So, an ancient Indonesian witch who’s been unjustly slandered for centuries and is likely pissed off about it: I could work with that. Calon was a potentially complex character who’d be far more engaging than some clichéd Western menace. I could even use her as a “noble” Darkling, since I didn’t want to portray all Darklings as unambiguous villains. It’s more interesting if the Dark can be good as well as bad, and you never know which way they’ll go.

So Calon Arang became the first person Jools set eyes on when she walked into the Darkling lounge. At first, Calon ignored Jools entirely—Jools wasn’t in her superhero costume, so she looked like an unremarkable nobody. But Jools is always brash, and was unintimidated by her posh surroundings.
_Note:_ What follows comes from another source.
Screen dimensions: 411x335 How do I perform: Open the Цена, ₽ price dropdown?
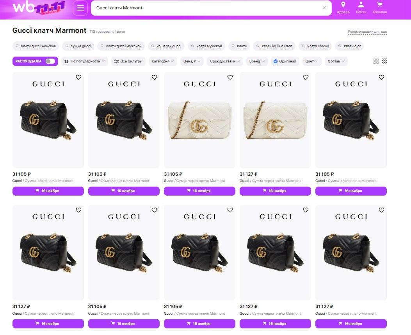pyautogui.click(x=192, y=61)
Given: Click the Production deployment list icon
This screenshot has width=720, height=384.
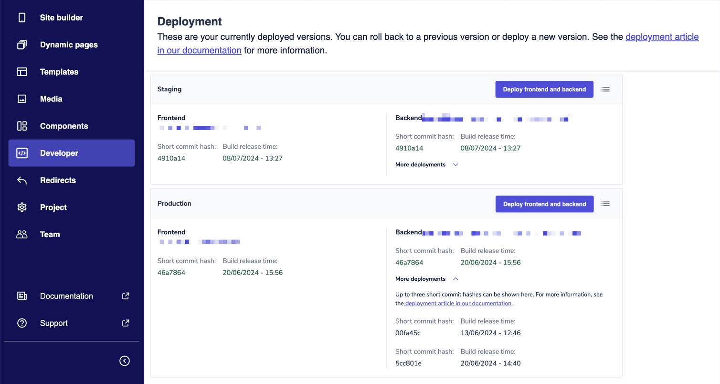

She stood out; she took no crap from various Darklings, even the Dark usually scare the heck out of normal mortals.

In other words, Jools was Calon’s kind of person: a bold young woman who didn’t suck up to powerful people.

Eventually, Jools and Calon started talking. By then, I’d decided that Calon could be useful as a contact Jools could call on when she needed information about Darkling activities. But then, in the course of improvising this conversation, I wrote Calon asking Jools, “What are you doing tomorrow night?”

Wait. What?

My list of set-pieces included a big Darkling shindig the next night. I had planned for Jools to attend, but until Calon asked her question, I thought Jools would just crash the party. Superheroes always barge into places they aren’t invited. I had no plan for Jools to go to the party as Calon’s “date”.

And yet here we were.

After that, I had to figure out why Calon asked—it certainly wasn’t sexual. Coming up with a sensible reason led to major plot developments I had never envisioned. If you read the book (as I hope you will), you may be astonished that all the ensuing plot consequences weren’t planned from the beginning.

But they weren’t. They arose because I was improvising a conversation between my heroine and someone I thought of as a minor background character. Then the conversation went somewhere that completely surprised me and rearranged the rest of the novel.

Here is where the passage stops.